Visual
opsins are
proteins expressed by retinal photoreceptors that capture light to begin the process of phototransduction. In vertebrates, the two types of photoreceptors (rods and cones) express one or multiple
opsins and are distributed in variable patterns across the retina. Some cones form
opsin retinal gradients, as in the mouse, whereas others form more demarcated
opsin domains, as in the lattice-like mosaic retinas of teleost fishes. Reduced
rod opsin (rh1) expression in mouse, zebrafish, and African clawed frog results in lack of photoreceptor outer segments (i.e., the cilium that houses the
opsins) and, in the case of the mouse, to
retinal degeneration. The effects of diminished
cone opsin expression have only been studied in the mouse where knockout of the short-wavelength sensitive 1 (sws1)

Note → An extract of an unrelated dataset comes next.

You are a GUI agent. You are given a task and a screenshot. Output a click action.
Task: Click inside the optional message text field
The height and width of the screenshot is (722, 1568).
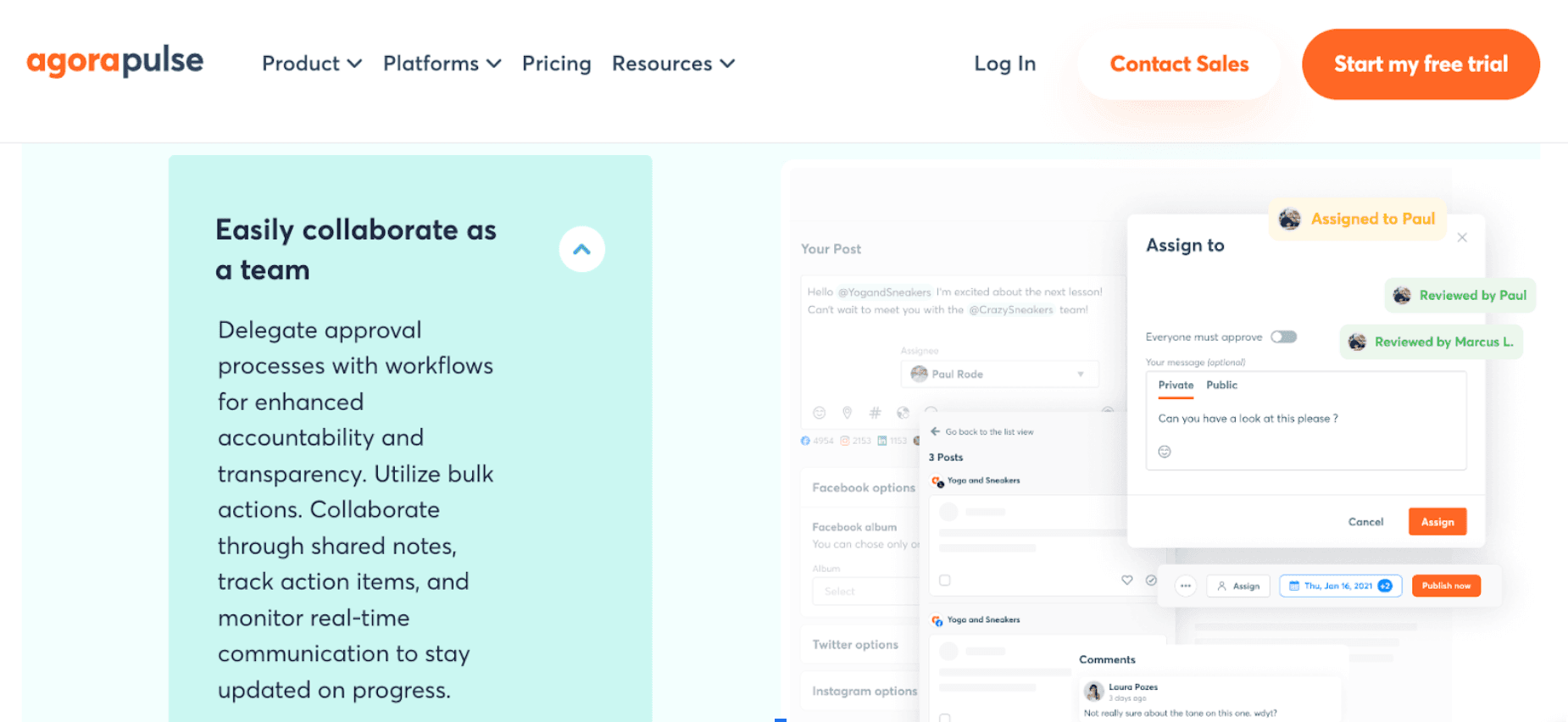[1305, 421]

opsin leads to ventral retinal cones lacking outer segments, but no
retinal degeneration. Here we show that, following CRISPR/Cas9
injections that targeted knockout of the sws1
opsin in rainbow trout, fish with diminished sws1
opsin expression exhibited a variety of developmental defects including head and eye malformations, underdeveloped outer retina, mislocalized
opsin expression, cone degeneration, and mosaic irregularity. All photoreceptor types were affected even though sws1 is only expressed in the single cones of wild fish. Our results reveal unprecedented developmental defects associated with diminished
cone opsin expression and suggest that visual
opsin genes are involved in regulatory processes that precede photoreceptor differentiation.